Metronidazole loading in MIL-101(Fe) and investigation of release in various body fluids

Metal organic frameworks (MOFs) have a promising application for targeted delivery and controlled release of drugs. The aim of this work was to study the potential of MIL-101 (Fe) for prolonged drug release. In this study, we synthesized MIL-101(Fe) using the hydrothermal method. This MOF has a high surface area, acceptable pore aperture sizes, polymer components (iron and terephthalic acid) have low toxicity, in addition, this material is capable of biodegradation. For the above reasons, MIL-101(Fe) was chosen by us as the carrier of the medicinal substance. Metronidazole is encapsulated (10% by weight) in MOF. The synthesized materials were characterized by the methods of powder X-ray diffractometry, porosimetry and scanning electron microscopy.

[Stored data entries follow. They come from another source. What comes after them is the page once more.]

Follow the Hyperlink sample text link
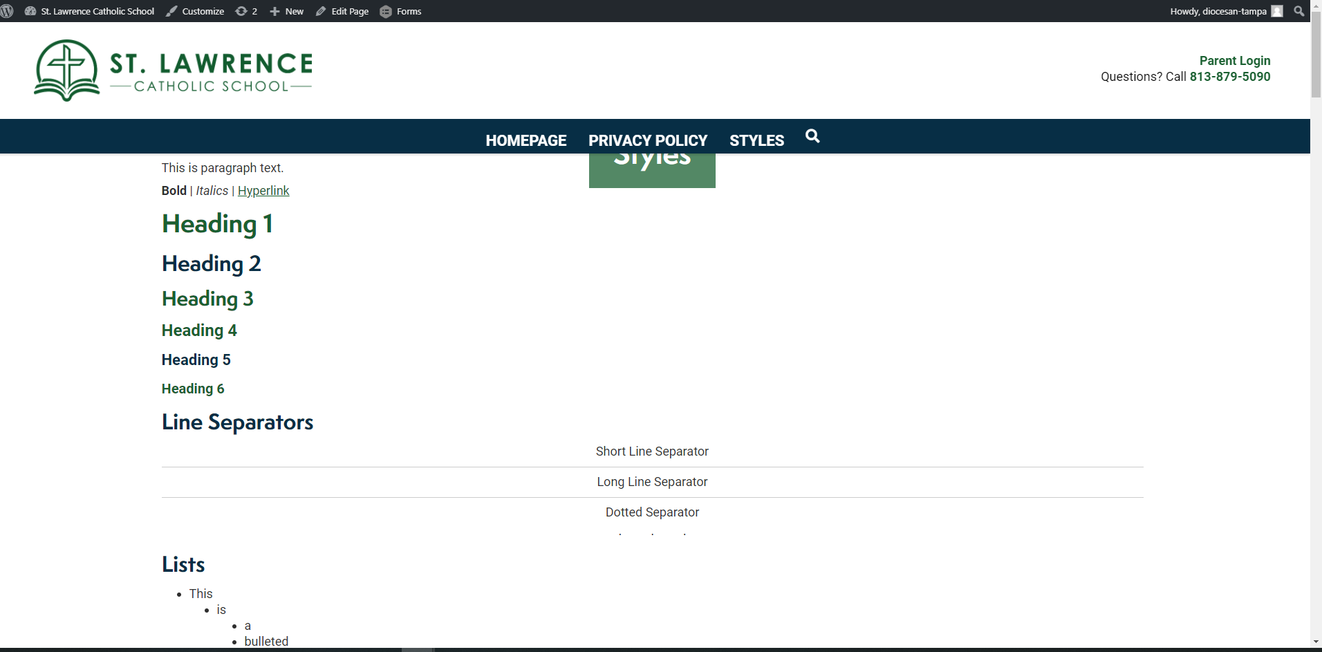263,191
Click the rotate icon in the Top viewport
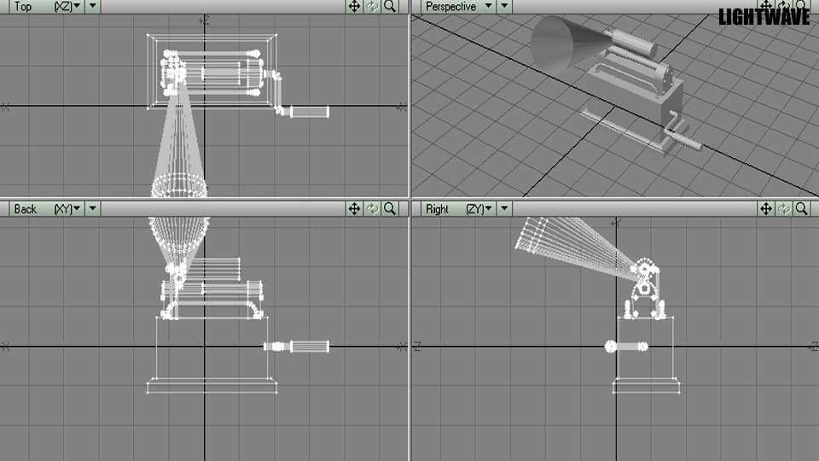The image size is (819, 461). (x=372, y=6)
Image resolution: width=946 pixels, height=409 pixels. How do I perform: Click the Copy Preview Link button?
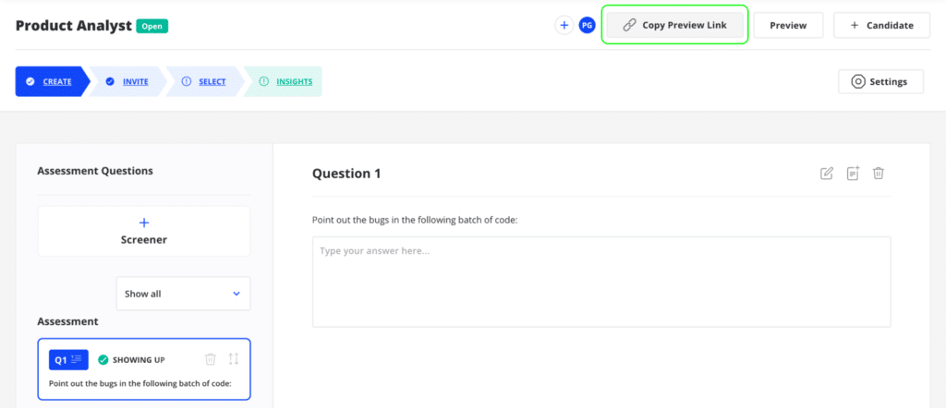coord(674,25)
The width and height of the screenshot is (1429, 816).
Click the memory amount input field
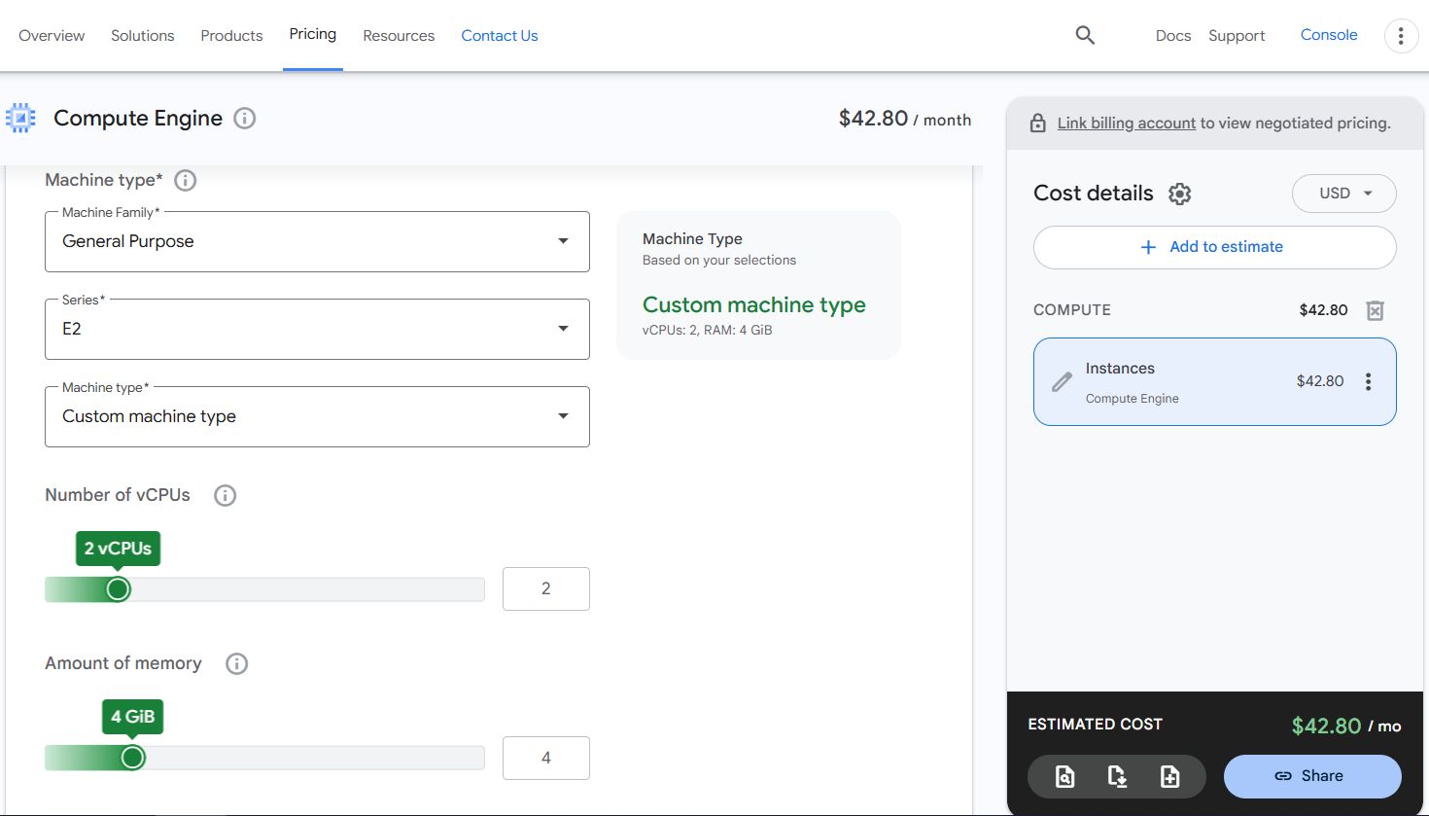click(x=545, y=758)
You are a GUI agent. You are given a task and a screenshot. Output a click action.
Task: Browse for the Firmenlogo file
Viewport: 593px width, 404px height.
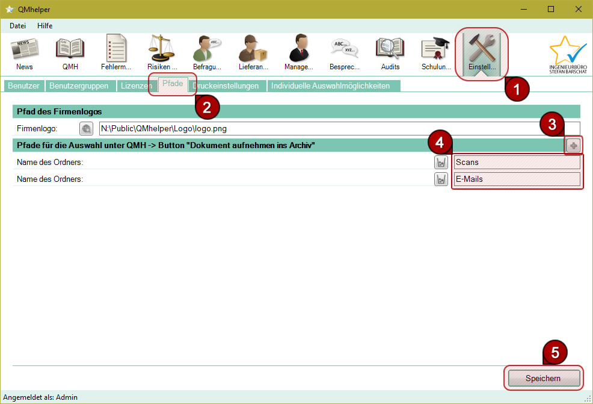87,128
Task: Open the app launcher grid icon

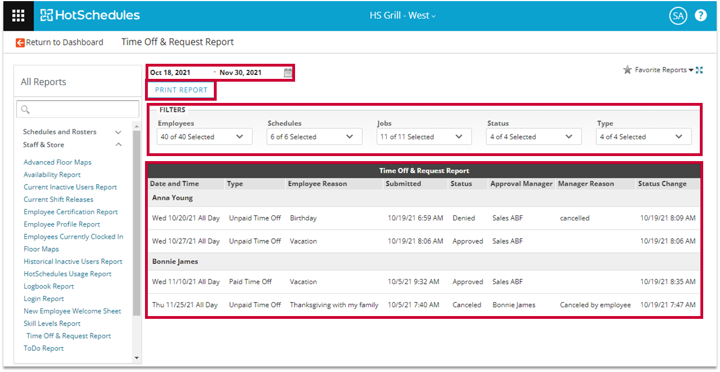Action: click(x=18, y=16)
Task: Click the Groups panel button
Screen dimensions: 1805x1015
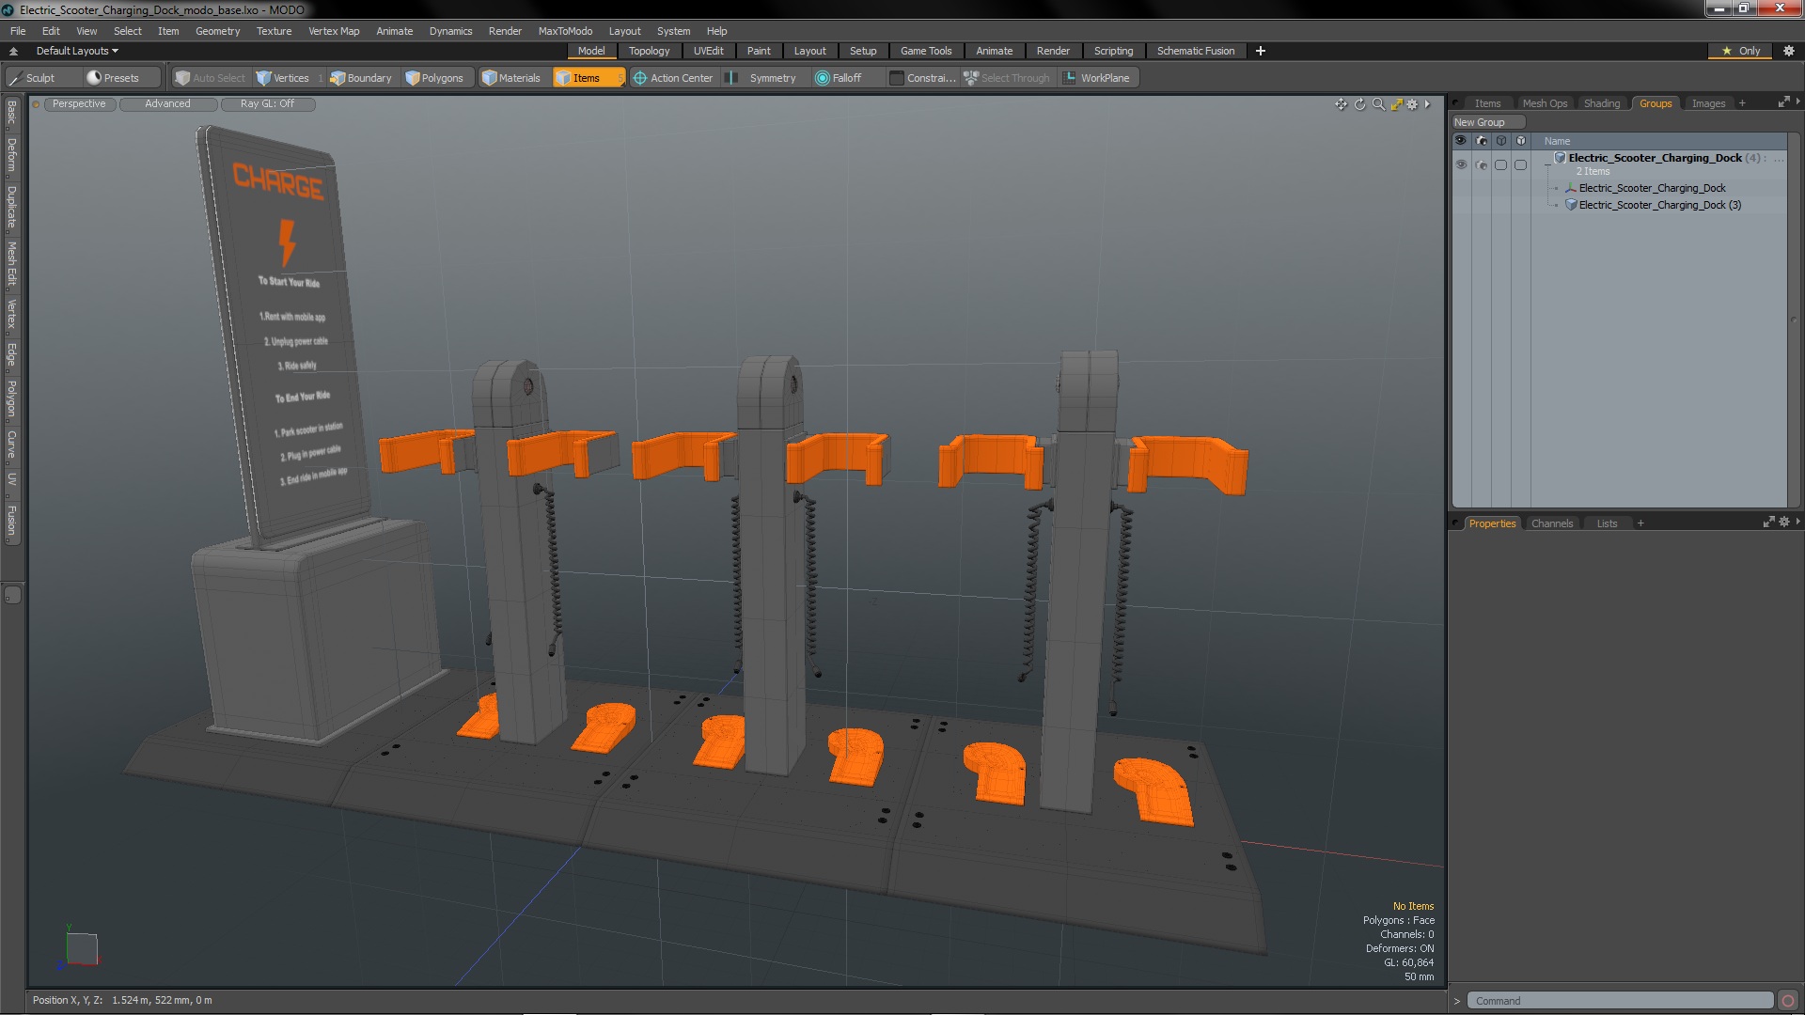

These methods confirmed the loading of the drug substance into the pores of MIL-101(Fe), and also showed the absence of the effect of metronidazole encapsulation on the structure of the MOF. In this paper, we conducted a study on the release of metronidazole from MIL-101(Fe) in water and model biological fluids and showed that the complete release of metronidazole in artificial saliva was observed for 7.5 hours, with a cumulative release of 92.74±2.04%, in serum - after 9 hours, with a cumulative release of 80.36±1.57%. The selectivity of metronidazole release from MIL-101(Fe) in various media was revealed.